▸ **How to complete this task**: Only the stretch below from the line holding "Image resolution: width=246" through the line holding "This screenshot has width=177, height=187." should be restated, word for word and with both ends included; pictures stay out.

▸ **Study material**:
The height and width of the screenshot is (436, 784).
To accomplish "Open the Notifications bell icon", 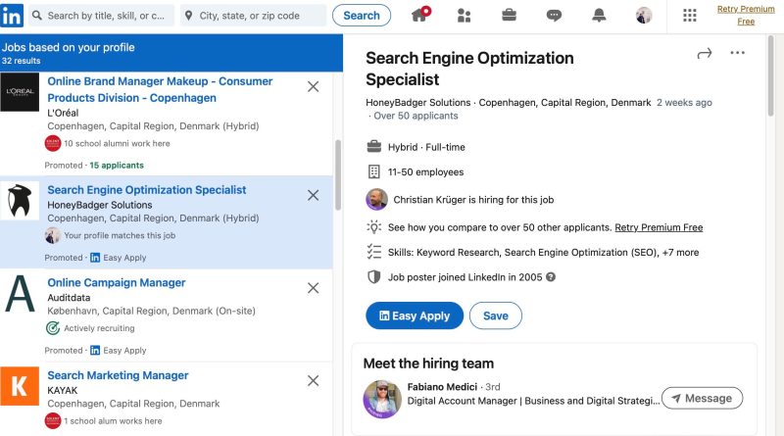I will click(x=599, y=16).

...

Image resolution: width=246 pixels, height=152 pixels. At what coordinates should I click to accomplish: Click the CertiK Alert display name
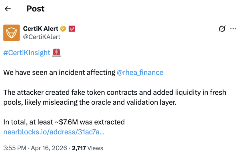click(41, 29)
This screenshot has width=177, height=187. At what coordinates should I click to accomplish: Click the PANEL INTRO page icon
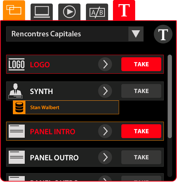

---

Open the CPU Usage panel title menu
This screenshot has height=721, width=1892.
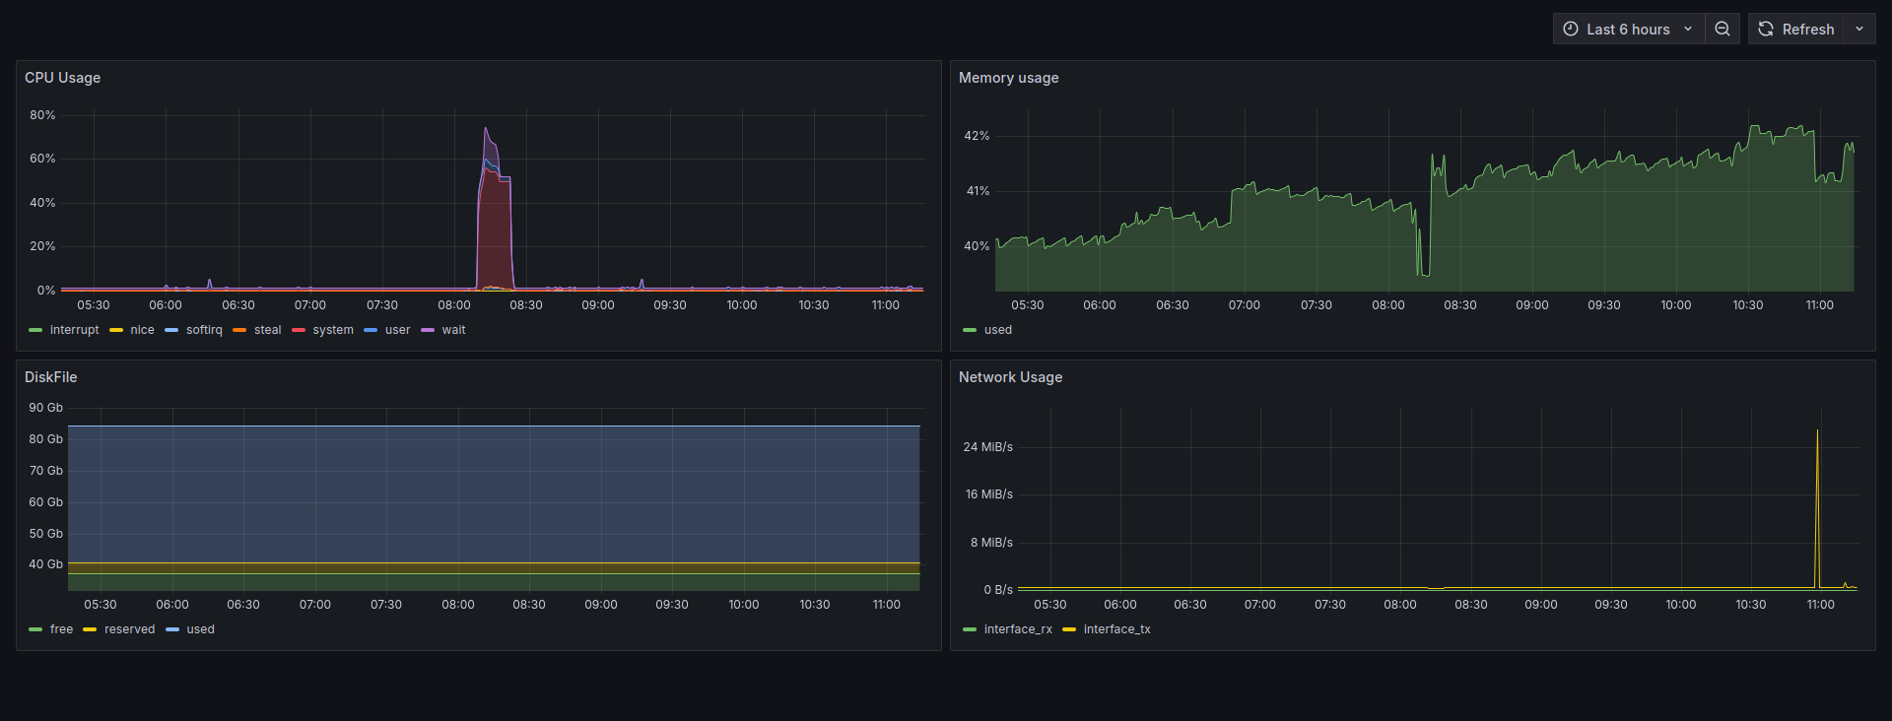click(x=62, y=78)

▸ **Written solution**:
Image resolution: width=246 pixels, height=152 pixels. At what coordinates should I click to accomplish: Click the CertiK Alert display name
click(41, 29)
This screenshot has width=177, height=187. At what coordinates should I click to accomplish: Click the PANEL INTRO page icon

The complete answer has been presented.